» **DATA PROVIDED**:
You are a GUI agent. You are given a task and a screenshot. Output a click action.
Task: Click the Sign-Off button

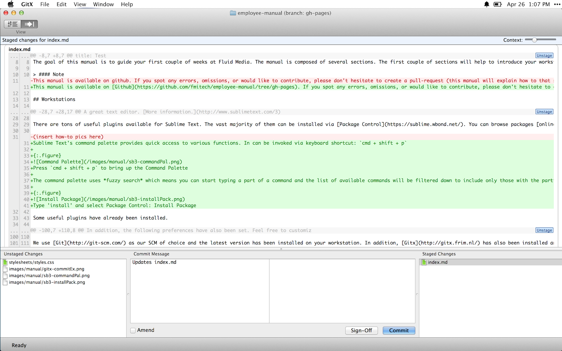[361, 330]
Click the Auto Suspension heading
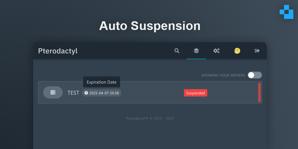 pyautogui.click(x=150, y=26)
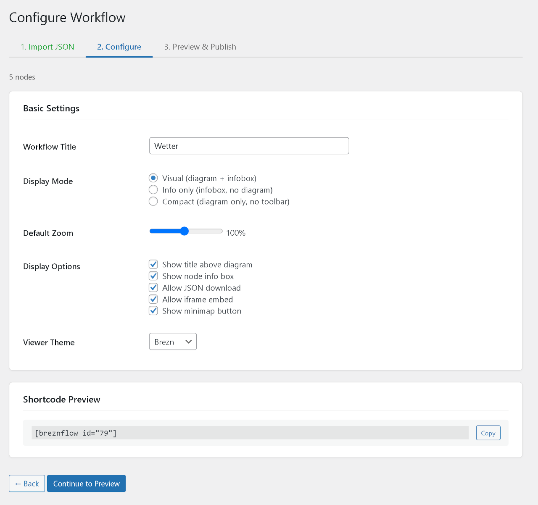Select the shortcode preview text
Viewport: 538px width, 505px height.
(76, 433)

» **PROMPT**: Copy the material above word for word, images excluded.

» **TASK RESULT**:
You are a GUI agent. You are given a task and a screenshot. Output a click action.
Task: Click the Sign-Off button

[361, 330]
Click the Auto Suspension heading
 pyautogui.click(x=150, y=26)
Select the shortcode preview text
Viewport: 538px width, 505px height.
(76, 433)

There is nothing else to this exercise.